Der digitale Alltag eröffnet neue Möglichkeiten, anderen Menschen zu helfen. Im Netz entstehen neue Formen des bürgerschaftlichen Engagements über soziale Netzwerke und Nachbarschaftsinitiativen. Wir werden diese Entwicklung unterstützen und „Online Volunteering“-Projekte fördern, z. B. die verbessernde Zusammenarbeit von Bürgerinnen und Bürgern mit der Verwaltung (Mängelmelder, Tausch- und Ehrenamtsbörsen). Wir wollen herausragende Projekte auszeichnen und einen Austausch der besten Beispiele initiieren. Zudem werden wir Projekte ins Leben rufen und fördern, durch die Medienkompetenz vermittelt wird und damit dazu beitragen, die digitale Spaltung zu überwinden (z.B. Seniorinnen und Senioren lernen von Schülerinnen und Schülern).
Wir fördern die Entwicklung und den Einsatz von bundesweiten Warn- und Informationssystemen, mit denen Bürgerinnen und Bürger per SMS, E-Mail oder über eine App über Unfälle, Gefahren und Katastrophen informiert werden können. Wir führen Systeme ein (z. B. eine zentrale Nummer für SMS-Notrufe oder eine Notruf-App) und ändern das TKG so, dass sich Menschen in einer Notsituation bemerkbar machen und Hilfe anfordern können, ohne zurückgerufen werden zu müssen. Im digitalen Zeitalter hat sich die Art der Kommunikation grundlegend verändert und die Menschen tauschen sich online auf diversen Plattformen aus. Wir sprechen uns gegen einen allgemeinen Klarnamenzwang aus, weil anonyme Kommunikation oft nicht nur sinnvoll, sondern auch notwendig ist. Wir sehen neben den Chancen der Digitalisierung auch die Risiken. So wollen wir Präventions- und Beratungsangebote zu online basiertem Suchtverhalten bundesweit ausbauen und wissenschaftlich begleiten. Eine weitere negative Entwicklung in unserem Onlineverhalten sind beleidigende und verleumderische Äußerungen im Netz. Wir wollen ein ausgewogenes Aufklärungs- und Schutzkonzept mit rechtlichen, technischen und gesellschaftlichen Mitteln zum Persönlichkeitsschutz umsetzen.

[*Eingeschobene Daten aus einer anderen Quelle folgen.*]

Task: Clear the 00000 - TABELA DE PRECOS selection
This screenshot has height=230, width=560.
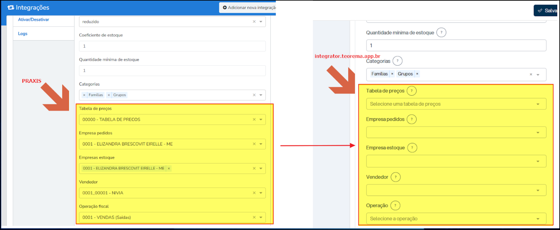Action: coord(254,120)
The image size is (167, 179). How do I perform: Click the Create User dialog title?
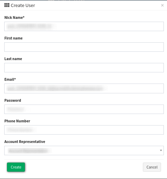23,5
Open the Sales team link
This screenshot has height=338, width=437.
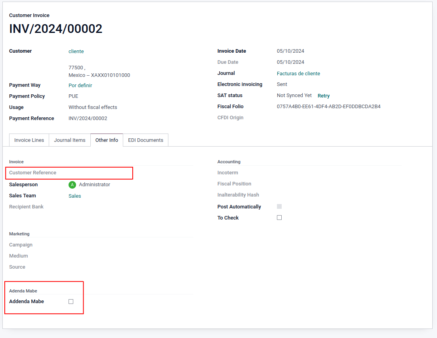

In den nächsten vier Jahren können die Weichen gestellt werden, damit Deutschland und Europa eine Führungsrolle bei der konsequenten, sozialverträglichen, vertrauenswürdigen und sicheren Digitalisierung der Gesellschaft und Wirtschaft einnehmen. Mit einer ausgewogenen Digitalisierungspolitik können Zukunftschancen unseres Landes, Potenziale für Demokratie und Teilhabe sowie Innovations- und Wettbewerbsfähig langfristig gesichert werden. Deutschland wird zu einer echten digitalen Gesellschaft.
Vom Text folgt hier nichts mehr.